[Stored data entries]
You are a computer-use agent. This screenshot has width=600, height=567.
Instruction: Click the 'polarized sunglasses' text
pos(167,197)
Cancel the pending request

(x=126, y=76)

#### EXERCISE BRIEF
If a line appears above, it belongs in your answer, printed exactly.

#### THE COMPLETED TASK
You are a computer-use agent. This screenshot has width=600, height=567.
Instruction: Click the 'polarized sunglasses' text
pos(167,197)
Cancel the pending request

(x=126, y=76)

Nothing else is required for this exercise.